Your objective: Return the records that follow, matching each one exactly.

Recorded data:
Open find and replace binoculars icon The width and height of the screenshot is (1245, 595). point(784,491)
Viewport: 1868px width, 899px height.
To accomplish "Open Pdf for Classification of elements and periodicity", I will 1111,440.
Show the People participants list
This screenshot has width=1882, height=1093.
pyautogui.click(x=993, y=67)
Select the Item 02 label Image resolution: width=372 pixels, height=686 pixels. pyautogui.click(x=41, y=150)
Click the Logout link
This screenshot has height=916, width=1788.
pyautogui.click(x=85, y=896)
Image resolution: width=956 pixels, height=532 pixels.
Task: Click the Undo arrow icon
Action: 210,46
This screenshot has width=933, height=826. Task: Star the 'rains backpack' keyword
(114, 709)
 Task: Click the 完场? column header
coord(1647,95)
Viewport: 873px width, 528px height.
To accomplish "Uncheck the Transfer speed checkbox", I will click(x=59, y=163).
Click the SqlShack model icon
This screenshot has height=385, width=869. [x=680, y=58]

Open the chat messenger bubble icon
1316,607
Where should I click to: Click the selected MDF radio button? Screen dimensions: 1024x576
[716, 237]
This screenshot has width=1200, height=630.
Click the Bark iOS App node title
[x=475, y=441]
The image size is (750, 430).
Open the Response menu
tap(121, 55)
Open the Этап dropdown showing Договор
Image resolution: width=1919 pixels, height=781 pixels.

Answer box:
Open find and replace binoculars icon The width and height of the screenshot is (1245, 595). point(784,491)
Viewport: 1868px width, 899px height.
To accomplish "Open Pdf for Classification of elements and periodicity", I will 1111,440.
Show the People participants list
This screenshot has width=1882, height=1093.
pyautogui.click(x=993, y=67)
Select the Item 02 label Image resolution: width=372 pixels, height=686 pixels. pyautogui.click(x=41, y=150)
Click the Logout link
This screenshot has height=916, width=1788.
pyautogui.click(x=85, y=896)
Image resolution: width=956 pixels, height=532 pixels.
Task: Click the Undo arrow icon
Action: 210,46
This screenshot has width=933, height=826. Task: Star the 'rains backpack' keyword
(114, 709)
 Task: Click the 完场? column header
coord(1647,95)
Viewport: 873px width, 528px height.
To accomplish "Uncheck the Transfer speed checkbox", I will click(x=59, y=163).
Click the SqlShack model icon
This screenshot has height=385, width=869. [x=680, y=58]

Open the chat messenger bubble icon
1316,607
Where should I click to: Click the selected MDF radio button? Screen dimensions: 1024x576
[716, 237]
This screenshot has width=1200, height=630.
Click the Bark iOS App node title
[x=475, y=441]
The image size is (750, 430).
Open the Response menu
tap(121, 55)
Open the Этап dropdown showing Договор
Image resolution: width=1919 pixels, height=781 pixels.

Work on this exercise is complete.